Saat proses persalinan berlangsung, Tim 2 (dua orang bidan) akan bergabung dengan Tim 3, yaitu tim bidan pendamping menyusui, sementara Tim 1 tetap bersama ibu dari awal hingga akhir. Ketiga tim ini akan bergantian peran (rolling) pada persalinan berikutnya. Pendekatan ini saya rancang agar setiap ibu mendapatkan pengalaman melahirkan yang utuh dengan rasa didampingi, diperhatikan, dan dihormati secara menyeluruh. Hasilnya, ibu hamil, bersalin, dan menyusui memiliki pengalaman yang positif sepanjang proses ini—dan inilah yang menjadi inti dari rekomendasi WHO dalam dokumen Intrapartum Care for a Positive Childbirth Experience (2018).

🤝 Penutup: Kolaborasi, Bukan Pencampuran Peran

Dalam dunia yang semakin sadar akan pentingnya pengalaman melahirkan yang positif, kolaborasi antara bidan dan doula adalah aset besar. Keduanya bisa dan seharusnya saling melengkapi, namun tidak boleh disamakan atau disilangkan tanpa batas yang jelas dan kolaborasi tidak berarti pencampuran peran.

Bidan tetaplah tenaga kesehatan dengan kewenangan medis. Doula tetaplah pendamping non-medis dengan peran emosional dan spiritual.

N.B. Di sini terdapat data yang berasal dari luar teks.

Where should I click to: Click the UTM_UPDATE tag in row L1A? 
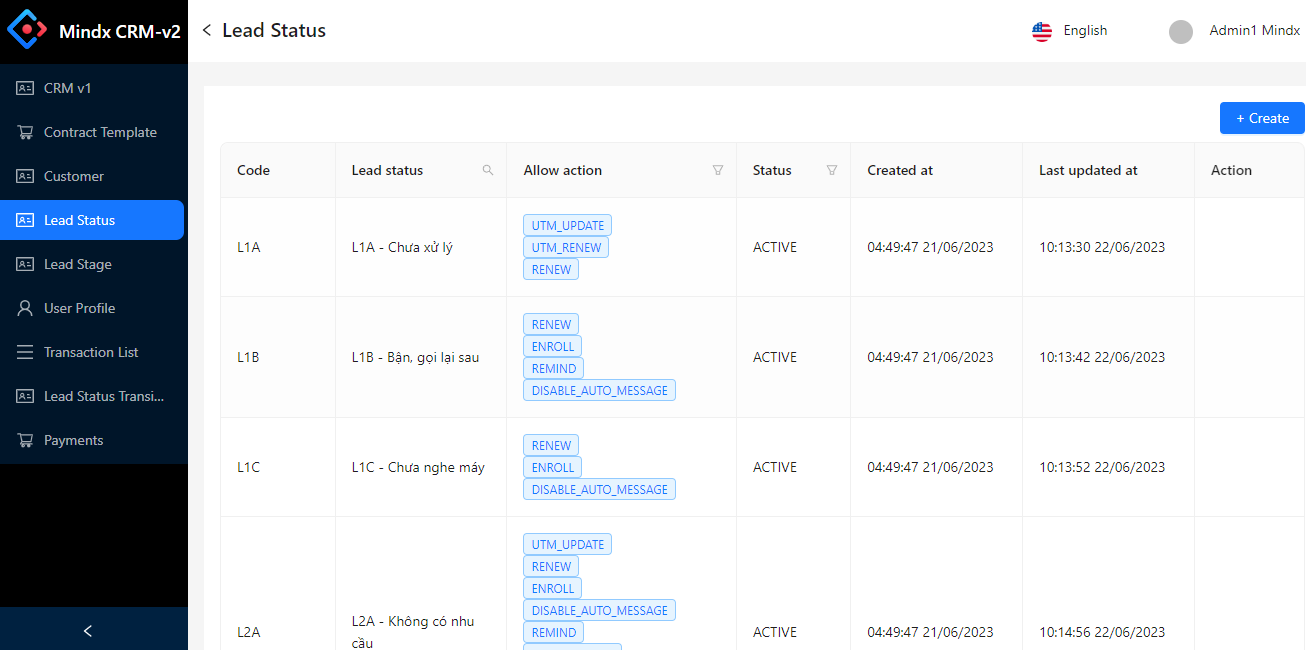pos(567,226)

Bila keduanya saling memahami batas dan keahlian masing-masing, ibu yang melahirkanlah yang akan paling diuntungkan.

Mari kita jujur terhadap peran, adil terhadap kompetensi, dan transparan terhadap klien.

Dengan memahami batas, kita bukan hanya menjaga kehormatan profesi, tapi juga menjaga kepercayaan para ibu yang kita damping karena di ruang kelahiran, yang paling utama adalah keselamatan dan rasa dihargai.

Penting untuk menjaga kejelasan identitas profesional, agar tidak terjadi tumpang tindih yang merugikan klien, menyalahi etika, atau bahkan melanggar hukum. Dengan saling menghormati, baik bidan maupun doula dapat menciptakan ruang lahir yang aman, penuh cinta, dan bermakna.